TASK REQUIREMENTS: Quote the lines from the line holding "Given: Select column J header" to the very end of the listing, exactly, and no others.

*****

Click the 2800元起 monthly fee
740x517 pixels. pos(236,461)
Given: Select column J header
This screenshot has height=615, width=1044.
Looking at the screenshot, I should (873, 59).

*****

RESPONSE AREA:
Given: Select column J header
This screenshot has height=615, width=1044.
Looking at the screenshot, I should (873, 59).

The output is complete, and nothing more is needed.